Jan Matusiewicz comments on The (partial) fallacy of dumb superintelligence

Jan Matusiewicz 4 Nov 2023 17:42 UTC
4 points
0
How about using Yoshua Bengio’s AI scientist (https://yoshuabengio.org/2023/05/07/ai-scientists-safe-and-useful-ai/) for alignment? The idea for AI scientist is to train AI to just understand the world (quite like LLMs do) but don’t do any human values alignment. AI scientist just sincerely answers questions but doesn’t consider any implications of providing the answer or whether humans like the answer or not. It doesn’t have any goals.
When user asks the main autonomous system to produce detailed plan to achieve the given goal—this plan may be too complicated to be understood for human. Human may not spot potential hidden agenda. But AI scientist may be used to look at the plan and answer the questions about potential implications—can it be illegal, controversial, harm any humans, etc. Wouldn’t that prevent rogue AGI scenario?

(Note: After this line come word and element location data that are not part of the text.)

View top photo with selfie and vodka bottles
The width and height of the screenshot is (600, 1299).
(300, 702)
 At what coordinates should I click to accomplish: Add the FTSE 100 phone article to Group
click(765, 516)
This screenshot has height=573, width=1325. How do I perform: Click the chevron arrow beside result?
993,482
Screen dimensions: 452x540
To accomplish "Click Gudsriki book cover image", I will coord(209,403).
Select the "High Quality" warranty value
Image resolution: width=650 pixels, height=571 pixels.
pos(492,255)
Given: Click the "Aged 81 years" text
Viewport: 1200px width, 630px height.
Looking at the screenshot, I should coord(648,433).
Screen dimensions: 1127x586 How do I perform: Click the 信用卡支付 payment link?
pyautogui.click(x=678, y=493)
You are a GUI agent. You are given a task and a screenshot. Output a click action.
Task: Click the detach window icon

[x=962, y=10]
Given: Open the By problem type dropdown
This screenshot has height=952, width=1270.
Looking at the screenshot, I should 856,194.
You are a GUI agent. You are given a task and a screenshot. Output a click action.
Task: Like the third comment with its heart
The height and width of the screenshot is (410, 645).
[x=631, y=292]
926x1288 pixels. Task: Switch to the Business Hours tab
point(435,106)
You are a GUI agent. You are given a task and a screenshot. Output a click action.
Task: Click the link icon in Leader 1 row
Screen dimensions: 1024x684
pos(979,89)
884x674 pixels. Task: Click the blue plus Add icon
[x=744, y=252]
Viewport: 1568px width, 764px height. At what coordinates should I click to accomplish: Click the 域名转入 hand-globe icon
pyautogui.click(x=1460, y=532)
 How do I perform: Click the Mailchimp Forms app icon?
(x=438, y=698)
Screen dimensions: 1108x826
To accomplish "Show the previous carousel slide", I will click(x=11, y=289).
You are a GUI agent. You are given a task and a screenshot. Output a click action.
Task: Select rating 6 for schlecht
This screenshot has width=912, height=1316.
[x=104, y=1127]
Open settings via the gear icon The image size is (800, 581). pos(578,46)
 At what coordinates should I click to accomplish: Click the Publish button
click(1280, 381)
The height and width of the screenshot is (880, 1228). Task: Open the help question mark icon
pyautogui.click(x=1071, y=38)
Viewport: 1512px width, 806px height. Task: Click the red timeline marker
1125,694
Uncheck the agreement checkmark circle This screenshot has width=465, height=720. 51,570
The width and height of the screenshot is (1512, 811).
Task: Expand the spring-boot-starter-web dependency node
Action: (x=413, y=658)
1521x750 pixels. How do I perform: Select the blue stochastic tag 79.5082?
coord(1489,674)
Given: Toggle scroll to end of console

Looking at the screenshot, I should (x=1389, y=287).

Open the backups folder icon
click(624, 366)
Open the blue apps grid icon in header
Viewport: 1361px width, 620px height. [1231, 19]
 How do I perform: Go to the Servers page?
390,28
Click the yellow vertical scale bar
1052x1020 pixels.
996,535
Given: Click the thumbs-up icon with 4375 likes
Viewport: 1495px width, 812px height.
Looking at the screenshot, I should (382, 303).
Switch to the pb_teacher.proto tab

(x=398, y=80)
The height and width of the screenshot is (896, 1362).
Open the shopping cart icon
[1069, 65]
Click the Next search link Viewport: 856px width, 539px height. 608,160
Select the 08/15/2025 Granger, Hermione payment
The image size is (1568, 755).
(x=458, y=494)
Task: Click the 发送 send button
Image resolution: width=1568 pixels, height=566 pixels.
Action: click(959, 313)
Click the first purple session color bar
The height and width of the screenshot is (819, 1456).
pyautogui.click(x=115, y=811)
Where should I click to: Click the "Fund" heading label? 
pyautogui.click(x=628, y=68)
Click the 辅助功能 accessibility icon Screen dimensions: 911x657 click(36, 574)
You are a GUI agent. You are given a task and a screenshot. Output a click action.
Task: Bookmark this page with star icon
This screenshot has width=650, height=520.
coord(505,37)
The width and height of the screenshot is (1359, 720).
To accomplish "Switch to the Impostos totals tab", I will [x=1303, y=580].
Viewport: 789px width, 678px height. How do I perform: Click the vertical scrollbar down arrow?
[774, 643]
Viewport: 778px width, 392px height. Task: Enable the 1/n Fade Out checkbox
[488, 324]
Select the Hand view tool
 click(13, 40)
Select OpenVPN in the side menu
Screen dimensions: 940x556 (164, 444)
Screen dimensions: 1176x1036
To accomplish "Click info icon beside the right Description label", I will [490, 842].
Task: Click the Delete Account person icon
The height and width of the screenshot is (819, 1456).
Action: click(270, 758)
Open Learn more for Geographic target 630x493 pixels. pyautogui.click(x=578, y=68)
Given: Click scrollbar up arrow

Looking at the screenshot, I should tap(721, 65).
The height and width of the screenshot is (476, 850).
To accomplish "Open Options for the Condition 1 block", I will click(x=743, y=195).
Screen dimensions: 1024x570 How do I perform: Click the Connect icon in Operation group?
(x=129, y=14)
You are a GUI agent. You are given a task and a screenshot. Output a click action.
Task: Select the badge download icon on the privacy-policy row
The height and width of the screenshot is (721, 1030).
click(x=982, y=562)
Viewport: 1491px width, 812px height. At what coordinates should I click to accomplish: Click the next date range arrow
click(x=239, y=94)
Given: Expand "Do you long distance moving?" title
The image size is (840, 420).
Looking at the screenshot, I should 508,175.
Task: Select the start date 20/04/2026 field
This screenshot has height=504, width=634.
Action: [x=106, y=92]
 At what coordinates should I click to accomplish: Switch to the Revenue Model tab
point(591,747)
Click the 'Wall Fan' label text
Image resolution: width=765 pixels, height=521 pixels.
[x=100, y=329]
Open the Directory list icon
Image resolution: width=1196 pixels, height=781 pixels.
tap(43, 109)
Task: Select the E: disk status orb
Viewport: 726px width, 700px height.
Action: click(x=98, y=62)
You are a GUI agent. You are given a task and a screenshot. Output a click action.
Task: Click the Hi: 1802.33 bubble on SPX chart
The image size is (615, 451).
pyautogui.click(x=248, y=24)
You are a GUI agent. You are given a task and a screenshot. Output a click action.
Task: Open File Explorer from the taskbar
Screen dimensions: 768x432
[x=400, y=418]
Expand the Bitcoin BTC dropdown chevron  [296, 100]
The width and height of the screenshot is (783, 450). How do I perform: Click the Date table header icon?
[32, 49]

- Seth Herd 4 Nov 2023 19:46 UTC
  4 points
  1
  Parent
  It probably would. But convincing the entire world to do that instead, and not build agentic AGI, sounds very questionable. That’s why I’m looking for alignment strategies with low alignment tax, for the types of AGI likely to be the first ones built.
  - RogerDearnaley 5 Dec 2023 10:11 UTC
    1 point
    0
    Parent
    Several of the superscalers have public plans of the form: Step 1) build an AI scientist, or at least research assistant 2) point it at the Aligment Problem 3) check it output until the Alignment Problem is solved 4) Profit!
    This is basically the same proposal as Value Leaning, just done as a team effort.